──────── Texto
Nació el 4 de octubre de 1853 en Entralgo (Asturias), murió en Madrid el 3 de febrero de 1938. Pasa sus primeros años en Avilés, de donde se traslada a Oviedo para cursar el bachillerato, teniendo como profesor a Clarín, y a Madrid, en cuya universidad se licencia en Derecho. Dedicado en un principio al estudio de la Economía política, pasa pronto a dirigir la Revista Europea, iniciando con ello su carrera literaria. Publica en dicha revista una serie de ensayos y artículos de crítica a los que siguen entre 1871 y 1879 tres obras, igualmente de crítica literaria, reunidas más tarde bajo el título de Semblanzas literarias, y en colaboración con Clarín La literatura en 1881.
Ya en esta primera producción vemos, como frecuentemente ocurrirá después, que el tema tiene más bien carácter de recurso, y que lo que en definitiva interesa en su especial ambientación, los pequeños detalles y un tono narrativo en el que desde ahora ya se advierte un fino humorismo, tan poco frecuente, por lo demás, en la literatura española. Con estas características, Palacio Valdés llega, sin embargo, en un alarde de suavidad y de difuminada melancolía a un auténtico naturalismo. En 1881 aparece su primera novela, El señorito Octavio, sin más trascendencia que perfilar al futuro novelista y, en especial, al gran observador, y en 1883, Marta y María (v.), en la que ya podemos considerar desenvuelta su personalidad de novelista: con una técnica y un lenguaje sencillos, y bien desarrollado, se nos ofrece un mundo espontáneo y natural, protagonizado por personajes característicamente delineados, especialmente los femeninos, sin complicaciones psicológicas y carentes de todo sentido trágico. Lo que importa es el ambiente, la gracia, el vaho de una multitud de pequeñas incidencias, el paisaje, elementos en los que a veces el autor se pierde, como en su siguiente obra, El idilio de un enfermo (1883), a despecho del tema.
────────────────
──────── Datos
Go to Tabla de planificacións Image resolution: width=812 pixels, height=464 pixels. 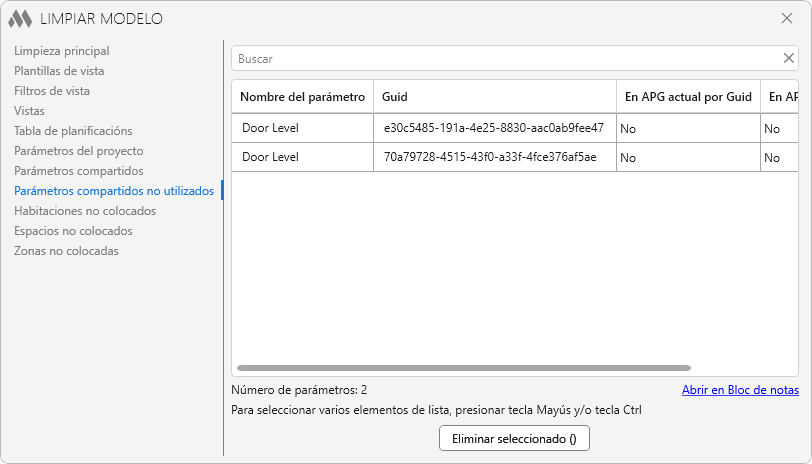click(73, 131)
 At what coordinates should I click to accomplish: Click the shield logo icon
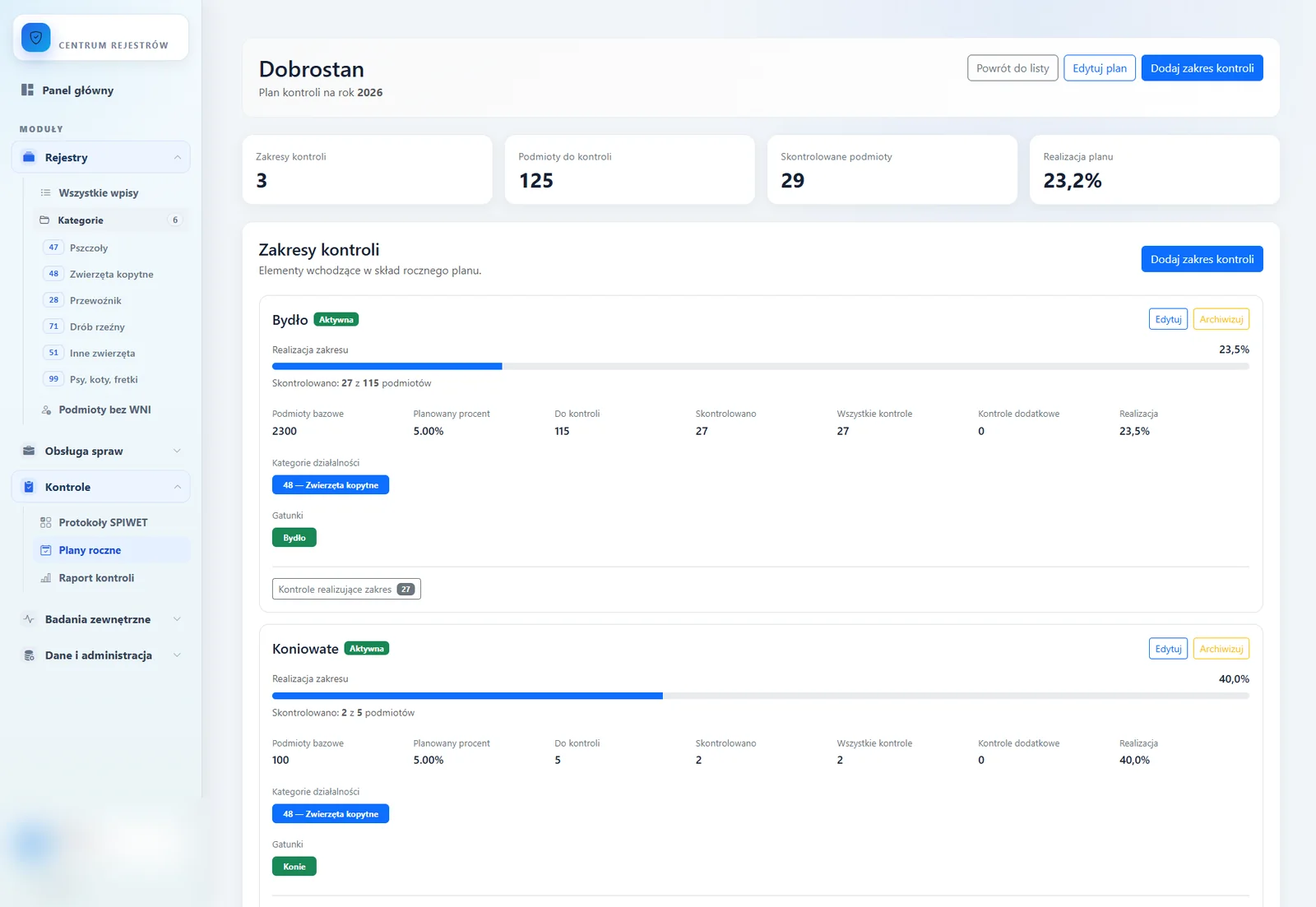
────────────────
▶ [Tareas]:
**1.** Copia del texto sobre Palacio Valdés el fragmento que empieza en las palabras "Nació el 4 de" y termina después de "literatura en 1881.".
**2.** Pasa al inglés esta oración del texto sobre Palacio Valdés: "Con estas características, Palacio Valdés llega, sin embargo, en un alarde de suavidad y de difuminada melancolía a un auténtico naturalismo."
**3.** Sigue escribiendo el texto sobre Palacio Valdés a partir de su última oración.

▶ [Respuestas]:
**1.**
Nació el 4 de octubre de 1853 en Entralgo (Asturias), murió en Madrid el 3 de febrero de 1938. Pasa sus primeros años en Avilés, de donde se traslada a Oviedo para cursar el bachillerato, teniendo como profesor a Clarín, y a Madrid, en cuya universidad se licencia en Derecho. Dedicado en un principio al estudio de la Economía política, pasa pronto a dirigir la Revista Europea, iniciando con ello su carrera literaria. Publica en dicha revista una serie de ensayos y artículos de crítica a los que siguen entre 1871 y 1879 tres obras, igualmente de crítica literaria, reunidas más tarde bajo el título de Semblanzas literarias, y en colaboración con Clarín La literatura en 1881.

**2.** With these characteristics, Palacio Valdés nevertheless arrives, in a display of gentleness and faded melancholy, at a genuine naturalism.

**3.**
Siguen una serie de obras, de tono y tentativas diversas, en las que el interés vuelve, sin embargo, a centrarse en la característica ambientación que las enmarca: Aguas fuertes (1884), influenciada por Dickens: José (1885), Riverita (1886) y Maximina (1887), estas tres últimas sentimentales y lentas. Por esta época la fama del autor es enorme, alcanzando sus obras, vertidas a varios idiomas, grandes tiradas. Su producción es, como se habrá observado, profusa: «Para mí ha sido tan fácil escribir novelas…», diría más tarde. En 1888 reanuda su tradición humorística en El cuarto poder. Esta constante reaparición del humorismo, alternando con visiones más melancólicas y sentimentales, perceptible a lo largo de la producción, tiene una explicación en el hecho de que, en el fondo, estas formas son expresiones, más equivalentes de lo que pudiera creerse, aunque diversas, de la fuerte pasividad, adhesión y nostalgia vital que en último término son el resumen del espíritu de Palacio Valdés En 1889 publica La hermana San Sulpicio (v.), una de sus mejores obras en la que aparece el elemento religioso, más como otro factor de la novela que como auténtico problema; es precisamente esta ausencia de problemas lo que caracteriza su naturalismo, un tanto independiente y personal, frente al francés o al de la Pardo Bazán, y que en realidad marca y significa la liquidación del mismo en las letras españolas.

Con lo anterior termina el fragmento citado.